◆ **指示**:
(a) トレッドミルの文章から、「速く走るようになるためにはコ」を含む語句で始まり「そのぶん走りにくいのでした。」で終わる部分を、一字も変えずに繰り返して書くこと。
(b) トレッドミルの文章を、示された最後の文のあとから書き継ぐこと。

◆ **抽出テキスト**:

......

トレッドミル(ランニングマシーン)でサブスリーは可能か?

世の中にはランニングマシーンでランニングをする人がいます。かつては私もそうでした。月会費を払ってスポーツクラブに所属していたので、あるのに使わないともったいないという気になってランニングマシン(トレッドミル)上で走っていました。

しかしトレッドミルでいくら快調に走れても、それは実走とは似て非なるものです。オリンピックや世界陸上に出場するような選手で、ランニングマシーン上でしか走らないという人は皆無ではないでしょうか。速い人はみんな路上を走っています。

私もマラソン二時間台(サブスリー)で走っていた頃には、すべて路上練習でした。むしろサブスリーを達成するためにスポーツクラブをやめたというのが本当のところです。

速く走るようになるためにはコツがあります。そのコツはトレッドミルの上ではつかめません。知りたい方は私の著書『市民ランナーという走り方』を参考にしてください。ランニングの実力は風に吹かれて路上で鍛えてください。

西欧人セレブは、スポーツクラブのあるセレブを選ぶ

そんなランニングマシン歴の私ですが、先日、ひさしぶりにベルトコンベアー上を走る機会がありました。旅行先のホテルにランニングマシーンがあったためです。日本人はあまり気にしないようですが、西欧のビジネスマンは太っていると自己管理できない人というふうに見られて、仕事ができない人と判断されるそうです。そのため「ジムを併設していないホテルなんてホテルじゃない」とばかりに、旅先でもジムで筋肉を鍛え、汗を流している人がいます。

私は安宿専用でホテルの併設ジムなんて気にしたことありませんが、たまたま宿泊客は無料で使えたので走ってみることにしました。ベルトコンベアの上を走るのは久しぶりです。

ところがいざ走ってみると、非常に走りにくいのでした。あれ? すぐにその理由がわかりました。ベルトコンベアに慣れていないから? いいえ、そうではありません。靴のせいです。

旅先なので、私は靴底がフラットなシューズを履いていました。いわゆるスニーカーです。走って走れないことはありませんが、専用のランニングシューズに比べてソールが反り返っていないために、そのぶん走りにくいのでした。

ランニングシューズとスニーカーの違い。ソールの反り、ロッカー形状

ランニングシューズのソールが反り返っているのは、着地時に足裏を踵から母指球に向けて転がすようにして「走る前提」で設計されているからです。これをロッカー形状といいます。

マンガの表現に学ぶ実走。下半身をクルクル回転させるイメージで走ってみよう

ところがこのロッカー形状のシューズは必ずしも普段使いに向いているとは言えません。

かつて私はディズニーランドのアトラクションの列に何時間も並んで待っているあいだ、どうして自分だけがこんなに疲れるんだろう。なんで彼女の方が疲れないんだろう、と不思議でなりませんでした。彼女は一般人、私はランナーです。彼女が先にへばるのがあたりまえではありませんか?

......

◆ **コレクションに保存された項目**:
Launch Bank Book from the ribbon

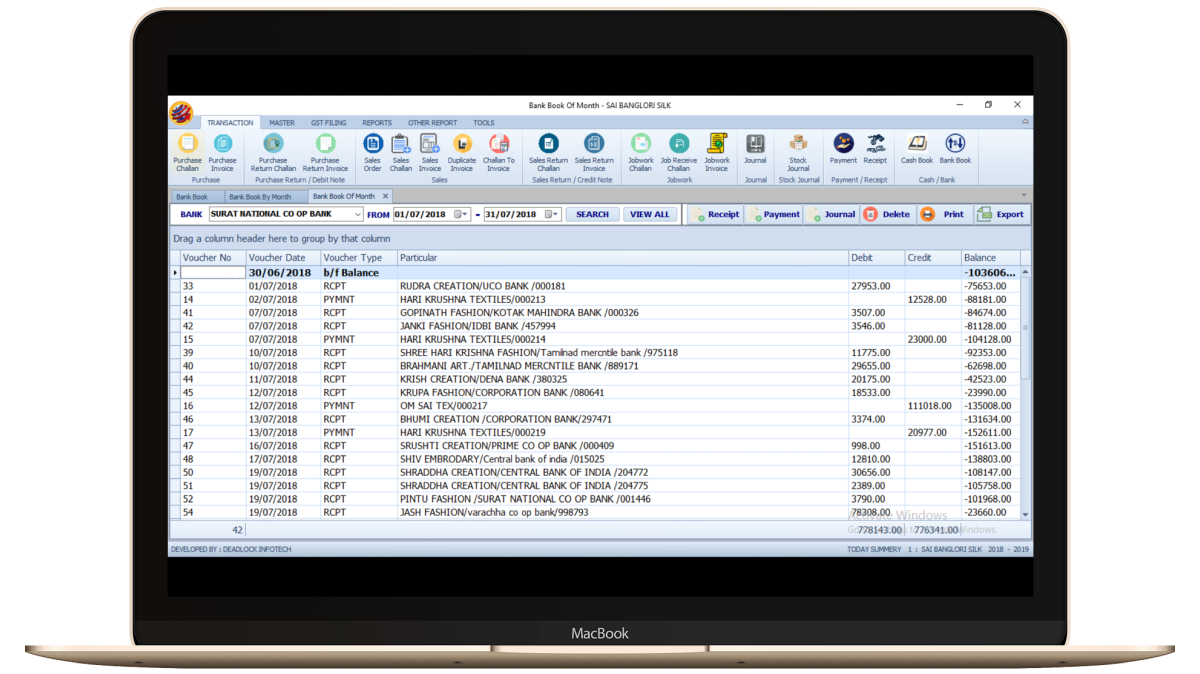point(955,146)
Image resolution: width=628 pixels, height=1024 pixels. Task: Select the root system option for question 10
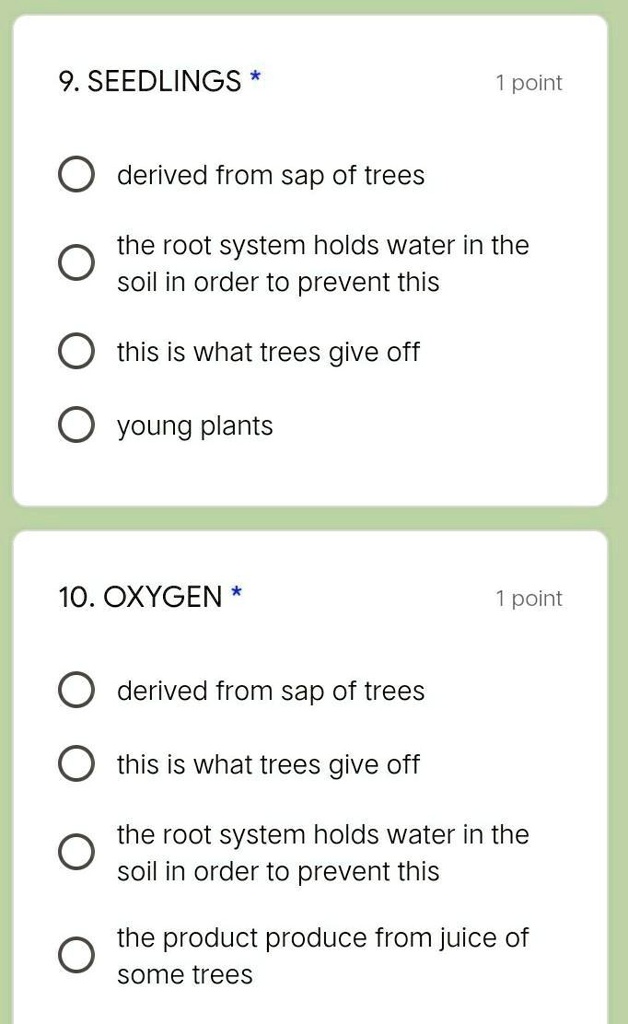[x=75, y=851]

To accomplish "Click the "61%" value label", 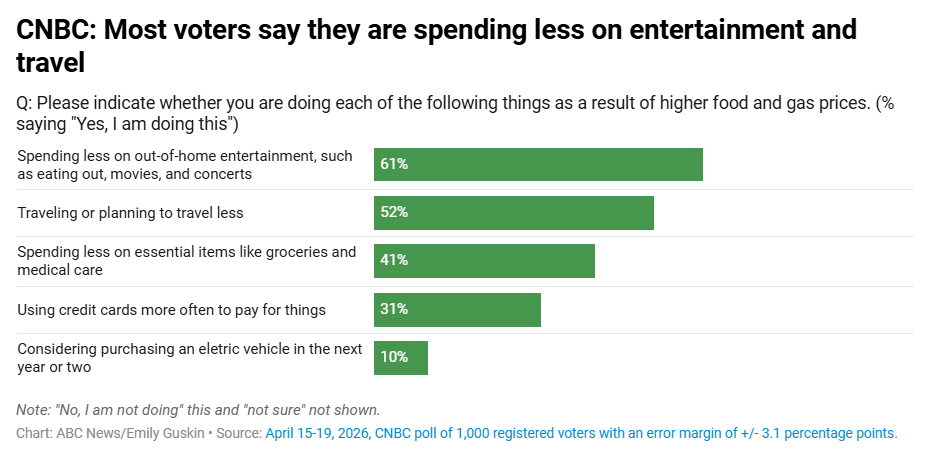I will (394, 165).
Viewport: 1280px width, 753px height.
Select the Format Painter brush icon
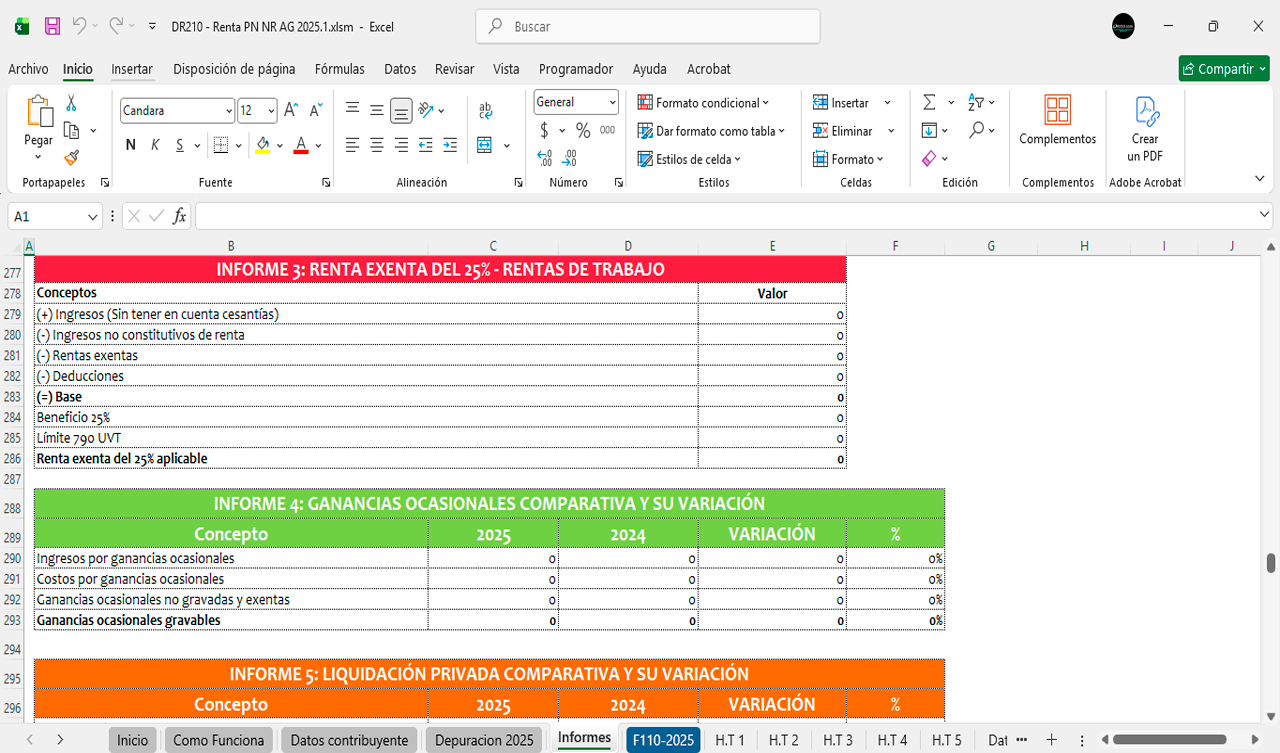(71, 157)
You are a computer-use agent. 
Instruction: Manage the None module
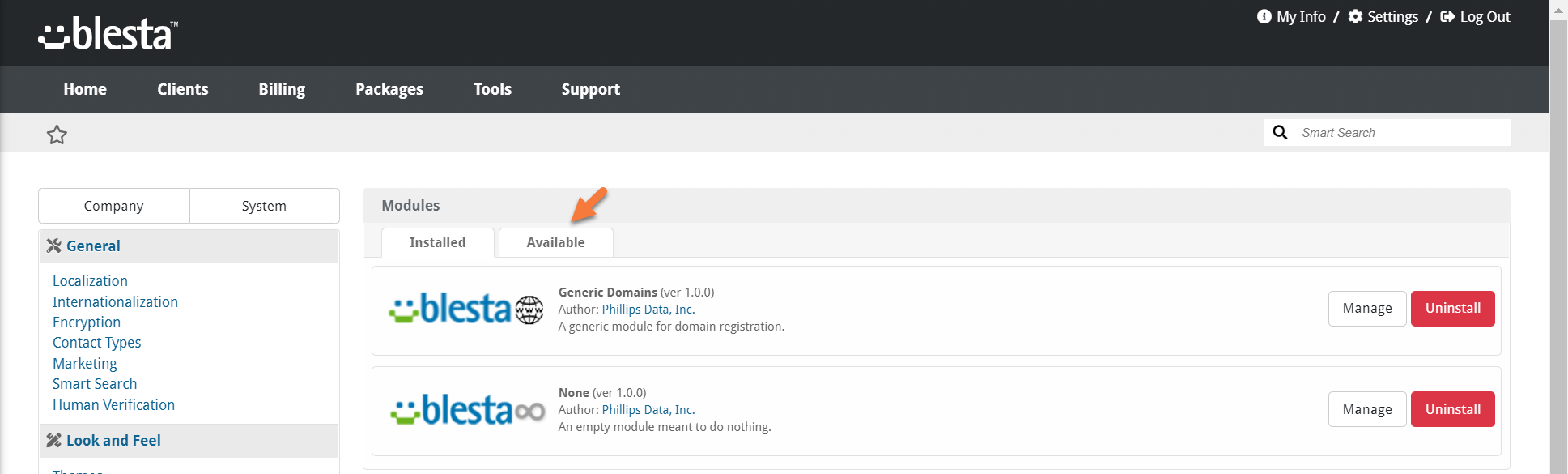tap(1366, 409)
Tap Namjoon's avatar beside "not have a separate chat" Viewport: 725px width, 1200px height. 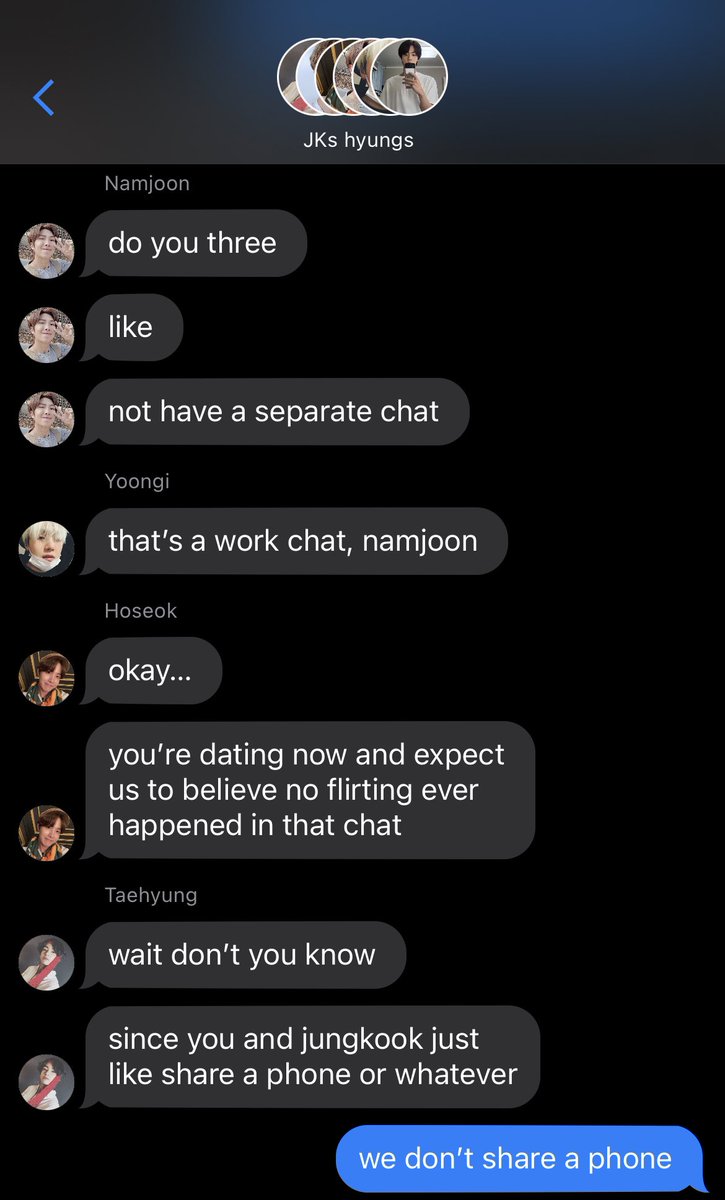point(46,418)
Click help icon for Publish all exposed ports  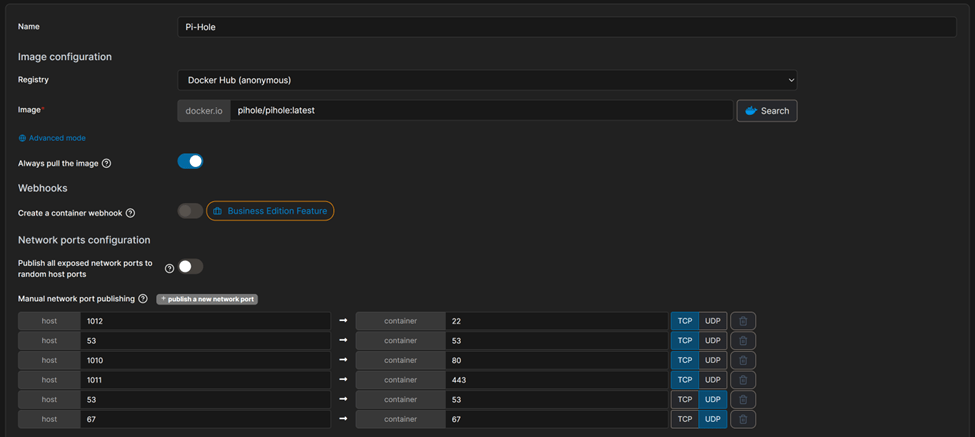pyautogui.click(x=169, y=268)
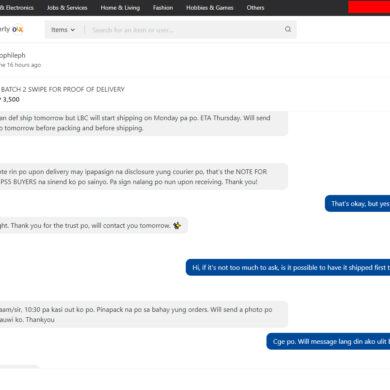Select the Fashion category
This screenshot has height=390, width=390.
point(163,8)
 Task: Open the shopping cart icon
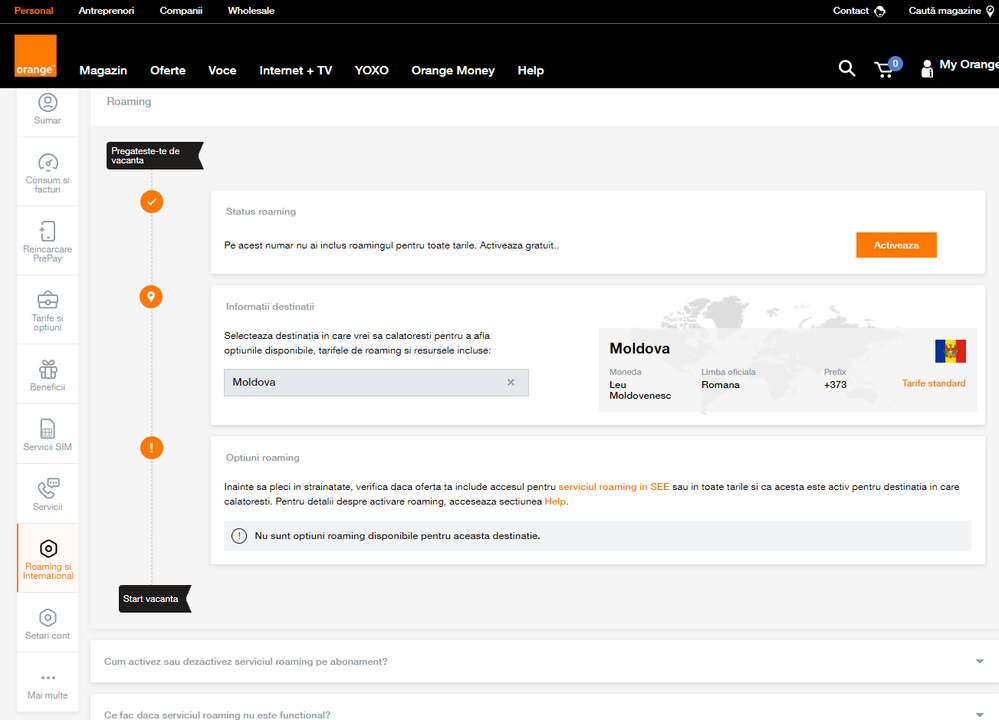pyautogui.click(x=884, y=69)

......

◆ **課題ごとの解答**:
(a)
速く走るようになるためにはコツがあります。そのコツはトレッドミルの上ではつかめません。知りたい方は私の著書『市民ランナーという走り方』を参考にしてください。ランニングの実力は風に吹かれて路上で鍛えてください。

西欧人セレブは、スポーツクラブのあるセレブを選ぶ

そんなランニングマシン歴の私ですが、先日、ひさしぶりにベルトコンベアー上を走る機会がありました。旅行先のホテルにランニングマシーンがあったためです。日本人はあまり気にしないようですが、西欧のビジネスマンは太っていると自己管理できない人というふうに見られて、仕事ができない人と判断されるそうです。そのため「ジムを併設していないホテルなんてホテルじゃない」とばかりに、旅先でもジムで筋肉を鍛え、汗を流している人がいます。

私は安宿専用でホテルの併設ジムなんて気にしたことありませんが、たまたま宿泊客は無料で使えたので走ってみることにしました。ベルトコンベアの上を走るのは久しぶりです。

ところがいざ走ってみると、非常に走りにくいのでした。あれ? すぐにその理由がわかりました。ベルトコンベアに慣れていないから? いいえ、そうではありません。靴のせいです。

旅先なので、私は靴底がフラットなシューズを履いていました。いわゆるスニーカーです。走って走れないことはありませんが、専用のランニングシューズに比べてソールが反り返っていないために、そのぶん走りにくいのでした。

(b)
そのとき私はランニングシューズを履いていました。その頃はどこへ行くにもランニングシューズで出かけていたのです。私の方が彼女よりも疲れるのは反り返っているランニングシューズのせいではないか? 直感的に私はそう感じました。

サンダルがフラットソールであるように、旅靴はフラットソールがいい

ランナーは前に足を出し続けていないと倒れてしまうような、絶妙な動的バランスを保って走っています。これを「動的バランス走法」といいます。

スピード練習しなければ、スピードにふさわしいフォームは身につかない。動的バランス走法

ランニングシューズは動的バランス走法で走るのにふさわしい形状をしているために、逆にいえば一か所に立ち尽くしているのには向いていません。ネズミーランドや万博の列に何時間も並んでいるのにふさわしい形状ではないのです。

サンダルがフラットソールであるように、旅靴はフラットソールがいいのです。

旅行におすすめの靴はサンダル。サンダルは自由の象徴。

ベアフットでオオカミランニング

ひとりきりだったらそのままゆっくりジョギングでよかったのですが、隣の中国人が挑みかかるように走り出したものだから困りました。やるしかないのか?

えっ? どうして挑戦されたのがわかったかって? だってすぐ隣のランニングマシンに乗るんだもの。空いてるんだから離れて走ればいいじゃん。隣で走るってことは挑戦でしょ?

私は自分の著作『市民ランナーという走り方』で、オオカミランニングというトレーニング方法をおすすめしています。オオカミランニングというのは、練習中に誰かに抜かれたら、いい練習パートナーができたと思って追いすがり、最後には必ず抜き返せ、という掟のことです。オオカミが獲物を追って追って持久狩猟で仕留めることから、抜いた相手を抜き返すこのトレーニング方法をオオカミランニングと命名しました。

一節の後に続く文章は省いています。